(Collection entries)
------------

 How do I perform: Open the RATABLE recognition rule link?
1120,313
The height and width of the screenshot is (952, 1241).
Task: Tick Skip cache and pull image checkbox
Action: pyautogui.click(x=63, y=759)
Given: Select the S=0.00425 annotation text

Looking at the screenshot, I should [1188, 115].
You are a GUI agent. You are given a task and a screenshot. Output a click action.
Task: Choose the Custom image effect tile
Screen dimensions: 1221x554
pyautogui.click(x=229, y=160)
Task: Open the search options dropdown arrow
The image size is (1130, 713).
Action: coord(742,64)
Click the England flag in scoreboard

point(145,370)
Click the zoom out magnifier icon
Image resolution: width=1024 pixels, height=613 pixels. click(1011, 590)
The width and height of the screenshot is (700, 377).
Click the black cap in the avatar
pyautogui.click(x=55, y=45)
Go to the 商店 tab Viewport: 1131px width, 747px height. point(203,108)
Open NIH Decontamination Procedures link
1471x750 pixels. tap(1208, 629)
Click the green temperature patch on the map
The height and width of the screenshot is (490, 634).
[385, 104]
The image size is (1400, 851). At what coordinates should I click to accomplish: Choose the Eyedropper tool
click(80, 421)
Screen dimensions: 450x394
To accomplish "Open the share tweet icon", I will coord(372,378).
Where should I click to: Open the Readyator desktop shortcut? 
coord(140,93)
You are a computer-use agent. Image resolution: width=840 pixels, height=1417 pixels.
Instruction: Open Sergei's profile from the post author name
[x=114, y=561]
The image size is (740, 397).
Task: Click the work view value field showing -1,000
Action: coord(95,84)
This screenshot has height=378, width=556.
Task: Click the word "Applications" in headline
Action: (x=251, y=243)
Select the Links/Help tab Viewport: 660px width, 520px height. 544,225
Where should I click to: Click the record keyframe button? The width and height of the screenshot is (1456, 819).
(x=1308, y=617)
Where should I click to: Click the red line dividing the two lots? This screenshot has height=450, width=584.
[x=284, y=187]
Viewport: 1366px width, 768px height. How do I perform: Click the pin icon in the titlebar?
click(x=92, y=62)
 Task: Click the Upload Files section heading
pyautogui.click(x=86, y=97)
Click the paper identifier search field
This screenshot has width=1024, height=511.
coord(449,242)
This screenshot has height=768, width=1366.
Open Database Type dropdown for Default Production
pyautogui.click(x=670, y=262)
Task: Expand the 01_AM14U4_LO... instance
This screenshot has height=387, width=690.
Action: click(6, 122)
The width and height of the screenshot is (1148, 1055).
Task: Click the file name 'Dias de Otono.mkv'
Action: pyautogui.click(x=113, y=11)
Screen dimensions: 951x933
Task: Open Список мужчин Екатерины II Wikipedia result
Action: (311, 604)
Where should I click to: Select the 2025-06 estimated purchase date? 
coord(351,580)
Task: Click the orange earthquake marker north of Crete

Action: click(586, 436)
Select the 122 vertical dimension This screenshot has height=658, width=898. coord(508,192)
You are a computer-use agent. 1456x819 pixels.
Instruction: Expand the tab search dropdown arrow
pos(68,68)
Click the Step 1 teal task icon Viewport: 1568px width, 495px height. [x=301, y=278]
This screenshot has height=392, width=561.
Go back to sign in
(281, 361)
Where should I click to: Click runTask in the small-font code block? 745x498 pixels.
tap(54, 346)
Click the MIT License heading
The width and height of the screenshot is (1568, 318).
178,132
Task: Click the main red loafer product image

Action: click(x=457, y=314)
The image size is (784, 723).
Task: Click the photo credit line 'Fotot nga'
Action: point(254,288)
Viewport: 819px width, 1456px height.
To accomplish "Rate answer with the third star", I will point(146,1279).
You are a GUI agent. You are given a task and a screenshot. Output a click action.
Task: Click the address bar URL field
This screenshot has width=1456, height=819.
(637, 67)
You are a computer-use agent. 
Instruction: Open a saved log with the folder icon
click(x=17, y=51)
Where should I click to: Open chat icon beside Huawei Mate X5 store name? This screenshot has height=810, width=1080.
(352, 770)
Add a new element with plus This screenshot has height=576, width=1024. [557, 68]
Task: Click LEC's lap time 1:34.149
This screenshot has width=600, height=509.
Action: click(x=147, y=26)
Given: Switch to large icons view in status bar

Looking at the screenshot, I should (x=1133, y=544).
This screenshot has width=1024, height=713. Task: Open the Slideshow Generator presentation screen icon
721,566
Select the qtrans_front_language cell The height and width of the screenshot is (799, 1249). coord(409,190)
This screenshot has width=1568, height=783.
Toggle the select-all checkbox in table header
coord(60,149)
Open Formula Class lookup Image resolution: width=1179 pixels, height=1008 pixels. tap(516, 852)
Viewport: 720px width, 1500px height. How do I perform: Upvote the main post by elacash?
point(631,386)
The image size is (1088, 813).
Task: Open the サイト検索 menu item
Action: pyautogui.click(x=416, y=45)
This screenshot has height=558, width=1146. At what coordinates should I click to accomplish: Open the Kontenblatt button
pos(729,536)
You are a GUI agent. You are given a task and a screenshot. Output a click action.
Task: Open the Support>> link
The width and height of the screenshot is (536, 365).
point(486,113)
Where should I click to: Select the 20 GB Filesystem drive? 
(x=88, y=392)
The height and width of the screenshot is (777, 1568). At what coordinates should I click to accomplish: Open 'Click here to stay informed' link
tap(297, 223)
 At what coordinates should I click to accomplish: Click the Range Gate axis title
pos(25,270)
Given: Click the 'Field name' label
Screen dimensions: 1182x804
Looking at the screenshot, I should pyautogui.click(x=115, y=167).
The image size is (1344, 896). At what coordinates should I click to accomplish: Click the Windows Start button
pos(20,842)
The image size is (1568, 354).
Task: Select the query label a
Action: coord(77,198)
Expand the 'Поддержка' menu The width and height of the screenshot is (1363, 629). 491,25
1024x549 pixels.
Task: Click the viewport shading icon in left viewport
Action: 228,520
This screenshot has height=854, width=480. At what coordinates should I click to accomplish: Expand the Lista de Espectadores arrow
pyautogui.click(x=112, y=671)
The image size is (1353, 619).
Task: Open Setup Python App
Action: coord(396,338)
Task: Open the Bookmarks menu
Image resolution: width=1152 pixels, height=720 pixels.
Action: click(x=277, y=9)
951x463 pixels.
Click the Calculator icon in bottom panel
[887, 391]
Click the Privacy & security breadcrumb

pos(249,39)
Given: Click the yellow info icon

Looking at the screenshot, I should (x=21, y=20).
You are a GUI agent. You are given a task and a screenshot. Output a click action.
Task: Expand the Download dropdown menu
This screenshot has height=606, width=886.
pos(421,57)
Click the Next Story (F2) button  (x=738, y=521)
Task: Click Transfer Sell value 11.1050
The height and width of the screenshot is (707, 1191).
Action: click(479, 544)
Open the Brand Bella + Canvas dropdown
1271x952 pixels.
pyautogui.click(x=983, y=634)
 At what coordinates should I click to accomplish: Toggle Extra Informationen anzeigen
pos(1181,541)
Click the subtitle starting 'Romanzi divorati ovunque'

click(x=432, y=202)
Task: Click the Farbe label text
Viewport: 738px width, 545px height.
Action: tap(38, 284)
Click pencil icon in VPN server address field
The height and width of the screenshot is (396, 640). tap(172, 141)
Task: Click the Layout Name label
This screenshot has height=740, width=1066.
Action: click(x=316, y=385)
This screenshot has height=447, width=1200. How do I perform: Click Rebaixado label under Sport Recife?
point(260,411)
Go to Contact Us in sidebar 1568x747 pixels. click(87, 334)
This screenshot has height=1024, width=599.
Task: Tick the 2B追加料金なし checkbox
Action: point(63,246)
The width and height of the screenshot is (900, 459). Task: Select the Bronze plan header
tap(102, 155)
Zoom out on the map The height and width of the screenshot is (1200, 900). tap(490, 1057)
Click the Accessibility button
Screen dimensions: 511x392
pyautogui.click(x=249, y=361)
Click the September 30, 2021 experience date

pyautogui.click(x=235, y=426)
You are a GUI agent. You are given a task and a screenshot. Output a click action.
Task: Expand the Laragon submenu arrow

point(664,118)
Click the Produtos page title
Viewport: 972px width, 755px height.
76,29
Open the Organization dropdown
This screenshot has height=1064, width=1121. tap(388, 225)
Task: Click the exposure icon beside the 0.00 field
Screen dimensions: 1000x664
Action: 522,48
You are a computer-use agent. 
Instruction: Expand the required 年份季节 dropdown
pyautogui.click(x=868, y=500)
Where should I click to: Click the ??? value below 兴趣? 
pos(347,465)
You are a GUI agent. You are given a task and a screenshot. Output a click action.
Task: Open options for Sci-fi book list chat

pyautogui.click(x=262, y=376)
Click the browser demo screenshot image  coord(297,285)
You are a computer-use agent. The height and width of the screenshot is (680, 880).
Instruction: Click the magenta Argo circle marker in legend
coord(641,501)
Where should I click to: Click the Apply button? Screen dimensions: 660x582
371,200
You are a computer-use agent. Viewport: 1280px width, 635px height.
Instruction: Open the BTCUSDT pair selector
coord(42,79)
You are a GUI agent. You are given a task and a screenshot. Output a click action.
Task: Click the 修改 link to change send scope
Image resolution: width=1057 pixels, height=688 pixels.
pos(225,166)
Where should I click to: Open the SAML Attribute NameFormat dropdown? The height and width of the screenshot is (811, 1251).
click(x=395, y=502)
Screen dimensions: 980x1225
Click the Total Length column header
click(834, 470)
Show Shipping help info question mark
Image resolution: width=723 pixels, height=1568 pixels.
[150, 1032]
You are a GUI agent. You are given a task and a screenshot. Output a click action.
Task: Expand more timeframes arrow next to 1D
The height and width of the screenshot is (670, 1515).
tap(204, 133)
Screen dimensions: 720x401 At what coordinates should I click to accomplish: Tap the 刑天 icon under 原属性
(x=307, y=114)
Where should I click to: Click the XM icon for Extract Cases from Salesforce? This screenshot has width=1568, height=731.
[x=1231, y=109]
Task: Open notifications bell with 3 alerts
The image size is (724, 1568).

------------

◆ GOAL OF THE EXERCISE: Word for word, restate the data above from its first line down to and including the line with "Task: Choose the Custom image effect tile".

◆ RESPONSE:
 How do I perform: Open the RATABLE recognition rule link?
1120,313
The height and width of the screenshot is (952, 1241).
Task: Tick Skip cache and pull image checkbox
Action: pyautogui.click(x=63, y=759)
Given: Select the S=0.00425 annotation text

Looking at the screenshot, I should [1188, 115].
You are a GUI agent. You are given a task and a screenshot. Output a click action.
Task: Choose the Custom image effect tile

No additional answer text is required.